Severe macrocytic anaemia in pregnant women in the Gold Coast with records of 100 cases, and with some reference to hypochromic anaemia
Item Status
Embargo End Date
Date
Authors
Russell, Beatrice A. S.
Abstract
Macrocytic anaemia of a severe kind is not uncommonly met with in practice among pregnant women on the Gold Coast. In both treated and untreated cases there is marked tendency to premature labour with stillbirth or death of the infant in the first week of life. The maternal mortality rate also is undoubtedly high in untreated cases. After delivery recovery may be rapid if the anaemia, is not too far advanced. If it is severe, then death rapidly supervenes. Macrocytic anaemia is a disease that responds rapidly and satisfactorily to treatment with liver or liver extract, administered par - enterally and in adequate doses.
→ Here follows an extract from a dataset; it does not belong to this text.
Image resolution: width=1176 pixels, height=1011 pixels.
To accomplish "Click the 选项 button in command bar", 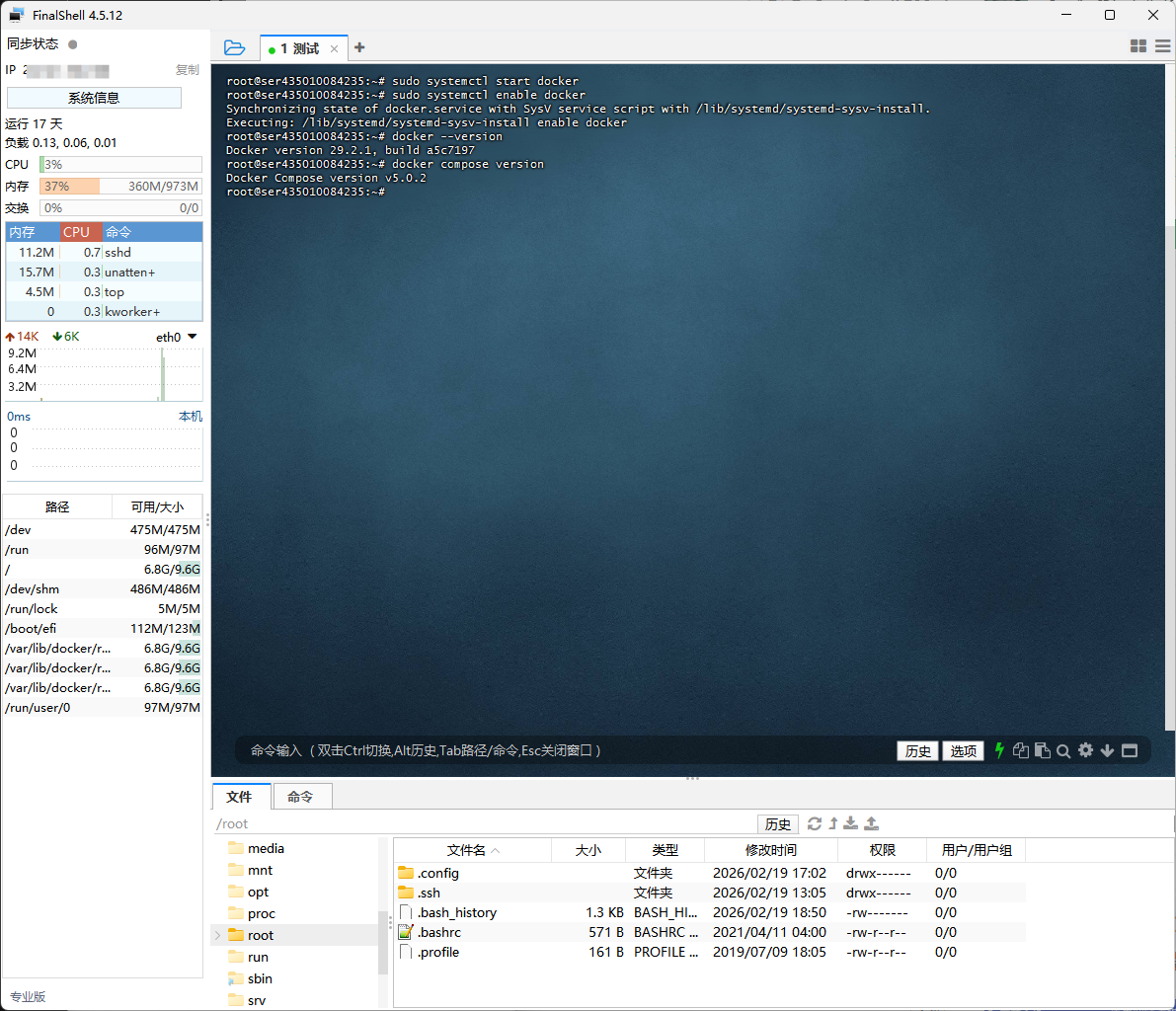I will 963,750.
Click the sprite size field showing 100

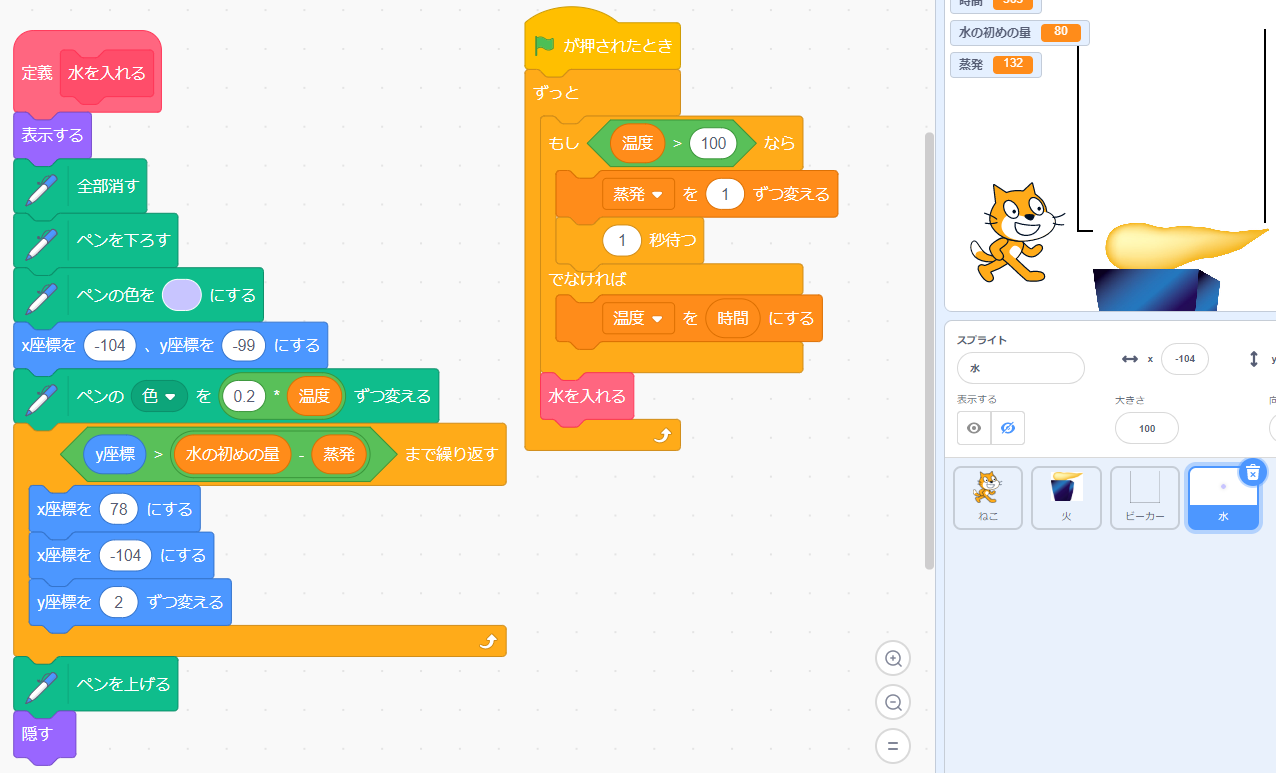click(x=1146, y=428)
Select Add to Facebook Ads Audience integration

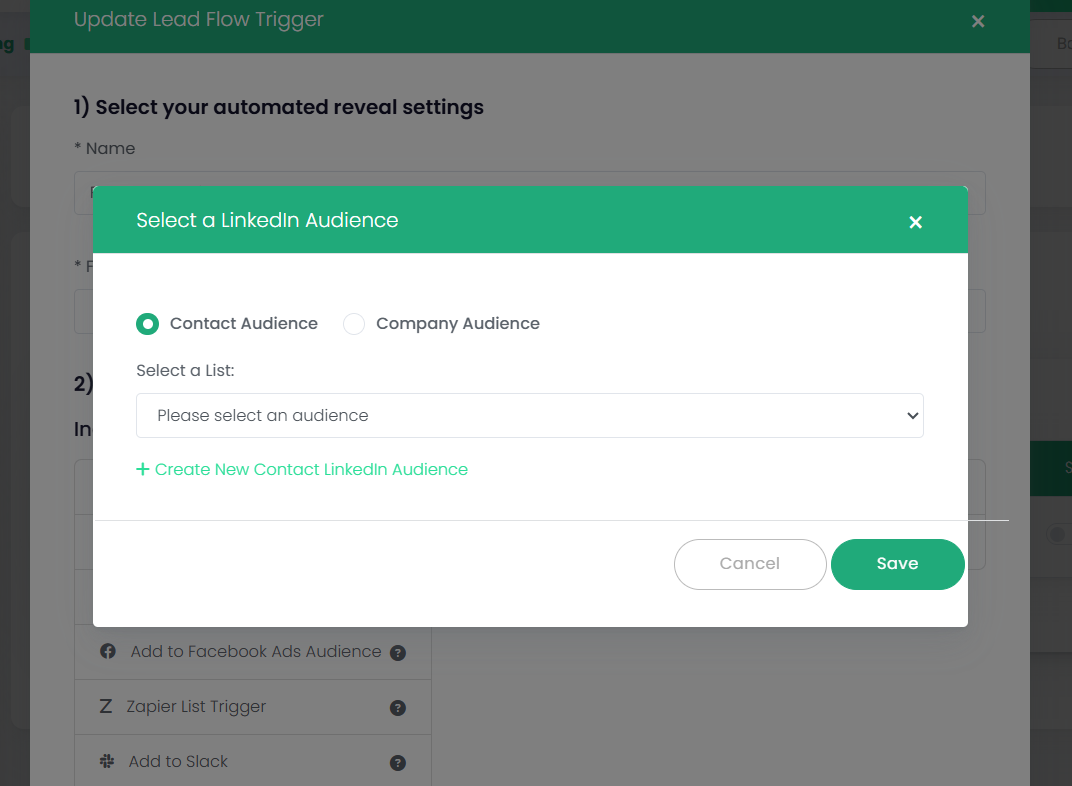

The more important predisposing factors are unsatisfactory diet, intercurrent disease, especially malaria, and hypochromic anaemia. From her own observations the writer has found some degree of anaemia to be very common among pregnant women. See Tables 3 and 4, pages 208 & 212. Prevention of the condition is bound up with improvement in the general standard of living of the people. In the meantime the obstetrician must be constantly on the alert to detect and treat all patients with low haemoglobin values, in the expectation that by so doing severe anaemia may be successfully prevented from appearing.